When inactive people who are healthy exercise for even a few minutes, it brings about an immediate transformation to their DNA. According to a recent study, this can make them stronger. The causative genetic code of the human muscle does not change with exercise, but the DNA molecules in these muscles are and structurally changed in many ways.
Those changes to the DNA at specific locations look like early incidents in the genetic restructuring of muscle for increasing strength and, eventually, in the metabolic benefits of exercise. According to Juleen Zierath of Karolinska Institutet in Sweden, our muscles are very plastic.
It is often said that you become what you eat. Similarly, muscle changes according to what you do. If you keep it inactive, you lose its strength, and this is one of the ways in which this is allowed to happen. The DNA transformations in question are called epigenetic modifications.
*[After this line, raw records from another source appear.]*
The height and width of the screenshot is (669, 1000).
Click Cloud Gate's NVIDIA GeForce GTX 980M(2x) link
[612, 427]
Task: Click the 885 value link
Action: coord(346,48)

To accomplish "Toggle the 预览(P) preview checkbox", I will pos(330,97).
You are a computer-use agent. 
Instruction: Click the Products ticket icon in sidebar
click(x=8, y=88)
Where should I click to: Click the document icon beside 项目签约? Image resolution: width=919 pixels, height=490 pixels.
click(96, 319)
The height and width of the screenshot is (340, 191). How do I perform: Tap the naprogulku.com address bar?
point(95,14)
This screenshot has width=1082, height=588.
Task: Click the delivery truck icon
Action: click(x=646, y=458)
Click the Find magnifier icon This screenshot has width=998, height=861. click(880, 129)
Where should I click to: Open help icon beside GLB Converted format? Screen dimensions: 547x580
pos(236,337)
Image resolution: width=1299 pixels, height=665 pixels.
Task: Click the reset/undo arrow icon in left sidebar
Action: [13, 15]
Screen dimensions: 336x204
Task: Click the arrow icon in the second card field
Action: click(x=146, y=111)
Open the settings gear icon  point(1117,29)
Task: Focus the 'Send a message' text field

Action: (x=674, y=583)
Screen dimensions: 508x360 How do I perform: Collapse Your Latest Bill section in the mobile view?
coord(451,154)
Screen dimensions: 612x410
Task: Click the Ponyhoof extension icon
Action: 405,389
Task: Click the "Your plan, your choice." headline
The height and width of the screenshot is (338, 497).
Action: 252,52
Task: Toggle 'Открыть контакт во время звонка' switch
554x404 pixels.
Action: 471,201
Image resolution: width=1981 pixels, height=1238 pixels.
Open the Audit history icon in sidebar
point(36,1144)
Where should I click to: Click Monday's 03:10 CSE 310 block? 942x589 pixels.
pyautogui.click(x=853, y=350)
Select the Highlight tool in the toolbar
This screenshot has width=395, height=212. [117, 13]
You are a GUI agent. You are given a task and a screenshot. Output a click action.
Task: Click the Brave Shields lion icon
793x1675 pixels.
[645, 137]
These involve the gain as well as loss of chemical marks on DNA over and above the familiar sequences.
The new research has shown that the DNA of skeletal muscles taken from those people who have just taken exercise has lesser chemical marks than it did before exercise. Those tranformations take place in those types of DNA whose function is to turn "on" genes important for muscles' adjustment to exercise.
When the researchers made muscles contract in lab dishes, they saw a similar loss of DNA methyl groups. Epigenetic transfomration that make genes turn on and off again have the ability to be very flexible. These allow the DNA of our cells to adapt as the environment changes. According to Zierath, Exercise is medicine and altering the genomes to gain better health may just be only a mild jog away.